Clustering

Concepts

These components perform clustering, they produce "homogenous" group by optimization of some criteria. They are also known as unsupervised methods.

Attributes status

"Input" attributes only, they are generally continuous.

Clustering components

Component Description Parameters Note

K-Means
K-Means - Forgy and Mc Queen algorithms. Several trials are performed.

- T. Hastie, R. Tibshirani, J. Friedman, "The elements of statistical learning. Data Mining, inference and predictions.", Springer, pp.461-463, 2001.
- E. Diday, "La méthode des nuées dynamiques", Revue de Stat Appliquée, vol. 19, n°2, pp.19-34, 1971.
- M.R. Anderberg, "Cluster analysis for applications", Academic Press, 1973.
- J.L. Chandon, S. Pinson, "Analyse typologique : théorie et applications", Masson, pp.132-160, 1981.

- Number of clusters
- Number of iterations
- Numberof trials
- Data standardization
- Average computation during optimization process

Kohonen's SOM
Kohonen's Self Organization Map.

- T. Kohonen, "Self-organization and associative memory", Springer-Verlag, 1988.
- K. Mehrotra, C. Mohan, S. Ranka, "Elements of artificial neural network", MIT Press, pp.187-201, 1997.
- T. Hastie, R. Tibshirani, J. Friedman, "The elements of statistical learning. Data Mining, inference and predictions.", Springer, pp.480-485, 2001.

- Map : number of row
- Map : numberof columns
- Data standardization
- Learning rate

LVQ
Kohonen's Learning Vector Quantizers, a "supervised" clustering algorithm.
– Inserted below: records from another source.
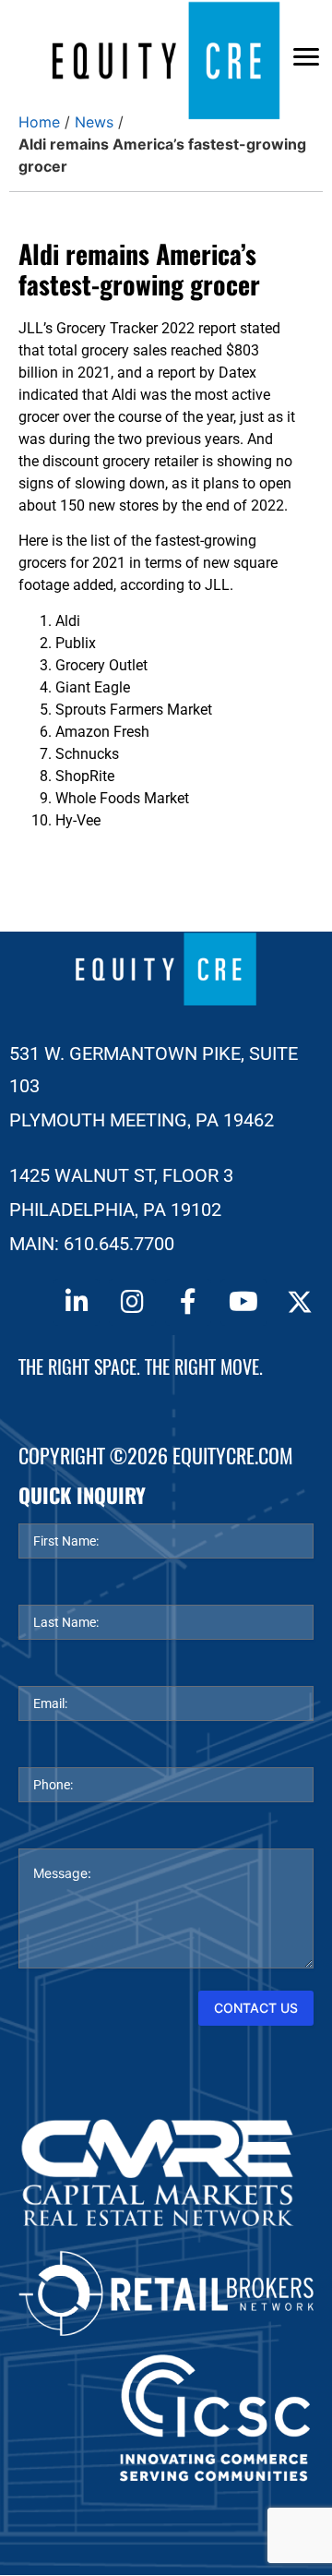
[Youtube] (243, 1302)
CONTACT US (256, 2008)
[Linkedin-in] (76, 1302)
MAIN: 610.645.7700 (91, 1244)
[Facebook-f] (188, 1302)
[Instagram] (132, 1302)
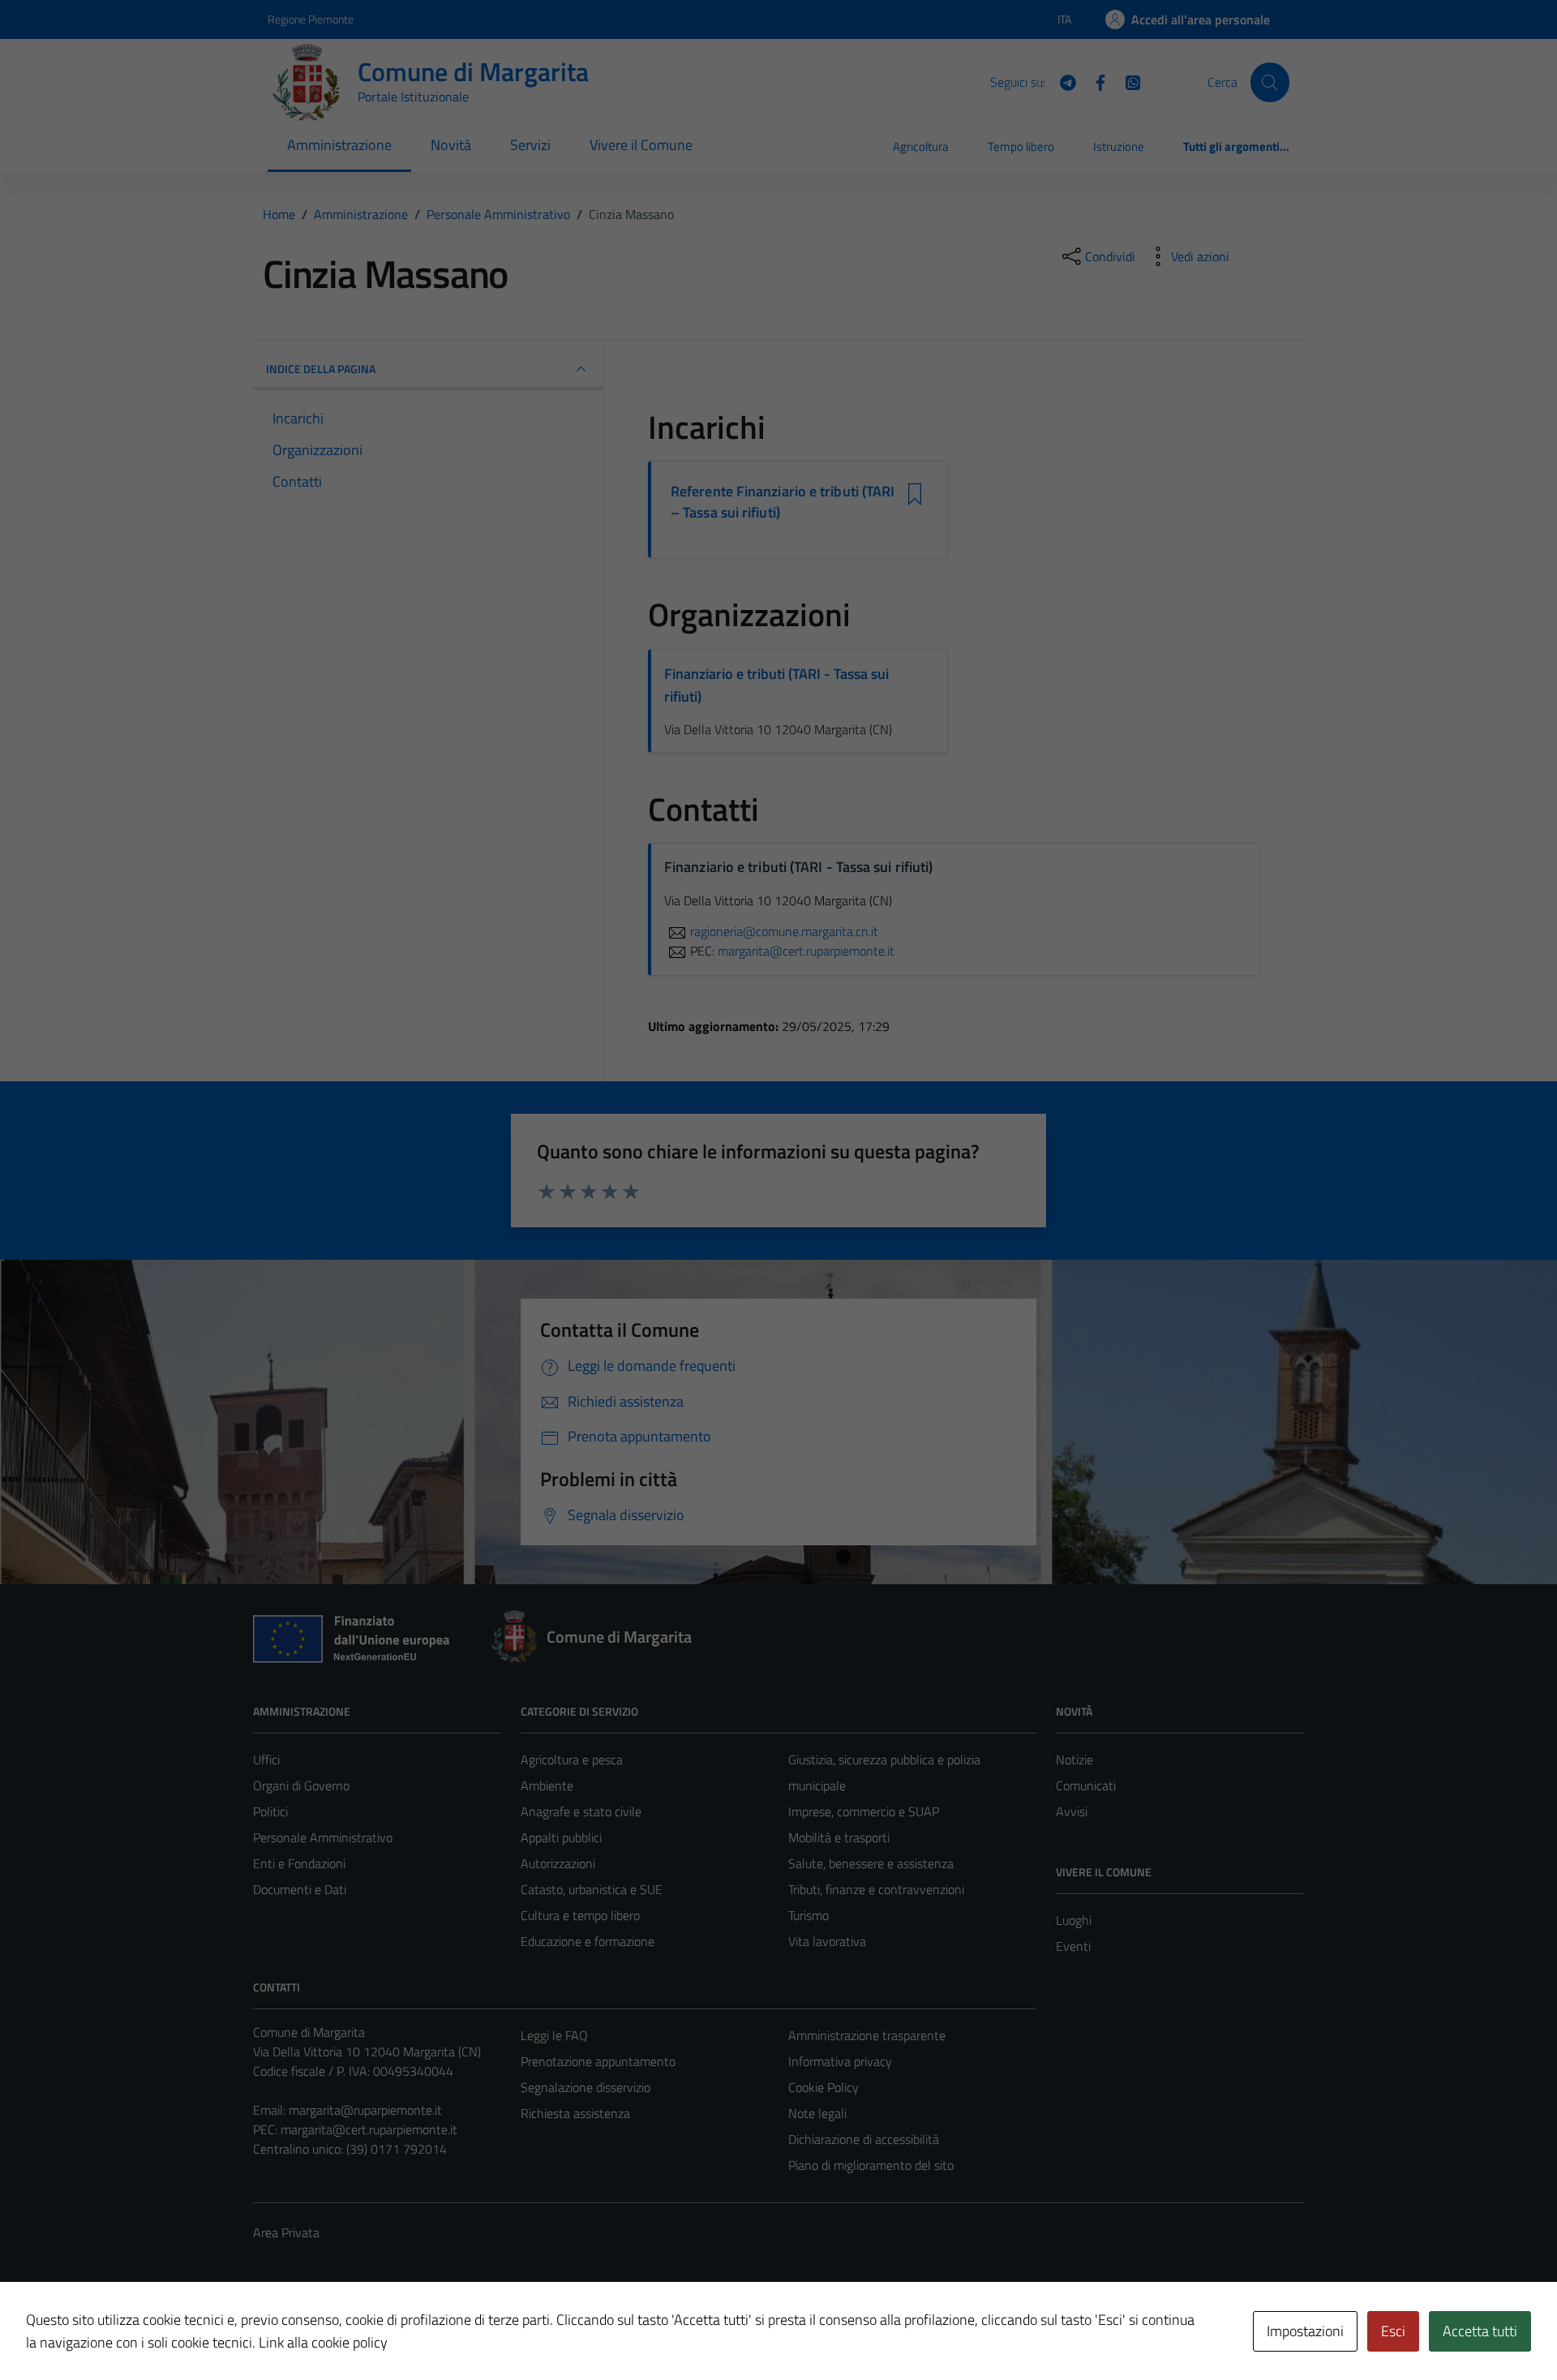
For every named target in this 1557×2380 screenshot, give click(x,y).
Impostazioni (1305, 2331)
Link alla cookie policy (323, 2342)
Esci (1393, 2331)
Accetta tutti (1480, 2331)
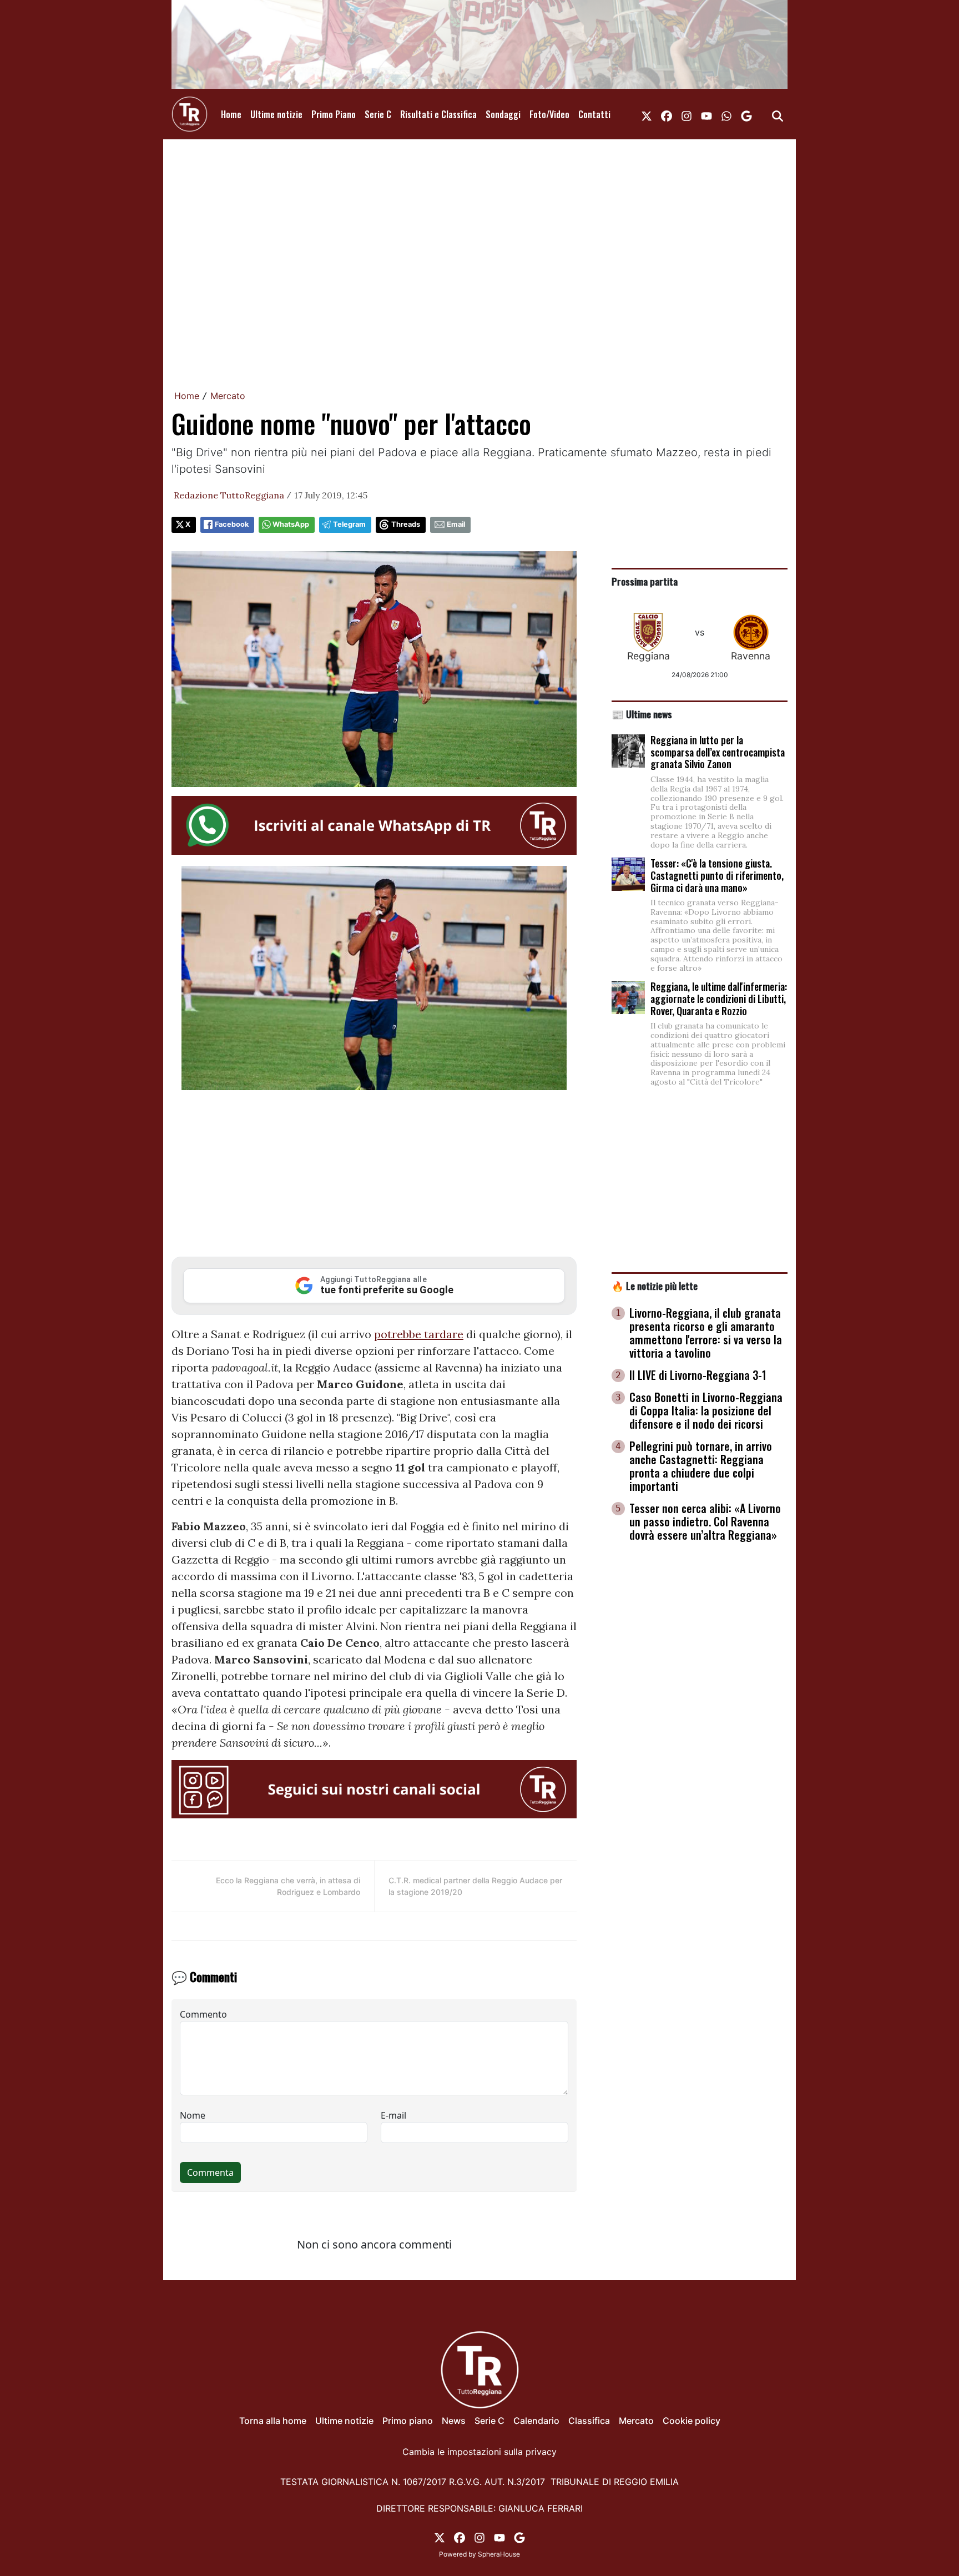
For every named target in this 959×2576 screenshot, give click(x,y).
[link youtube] (706, 114)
- T. Kohonen, "Self-organization and associative memory", Springer-Verlag, 1988.
- K. Mehrotra, C. Mohan, S. Ranka, "Elements of artificial neural network", MIT Press, pp.173-176, 1997.
- T. Hastie, R. Tibshirani, J. Friedman, "The elements of statistical learning. Data Mining, inference and predictions.", Springer, pp.414-415, 2001.

- Number of cluster per class
- Learning rate
- Number of iterations
- Data standardization
"Target" discrete attribute must be defined.

HAC
Hierachical agglomerative clustering.

The tree is built into two steps :
(1) use a "fast" clustering method (K-Means, SOM), which produces many low-level clusters ;
(2) use these clusters for the dendogram construction.

This method allows to apply HAC on dataset with many examples.

How to set the number of low-level clusters ? It must be lower than the size of the dataset, a good compromise seems to be 15 -- 20.

M.A. Wong, "A hybrid clustering method for identifying high density clusters", JASA, 77, pp.841-847, 1982.

- Clusters detection strategy
- Number of clusters
- Standardization or not of attributes for distance evaluation
Discrete TARGET must be defined, it comes from first clustering component such as K-MEANS or SOM.

Last modification : April 18th, 2004.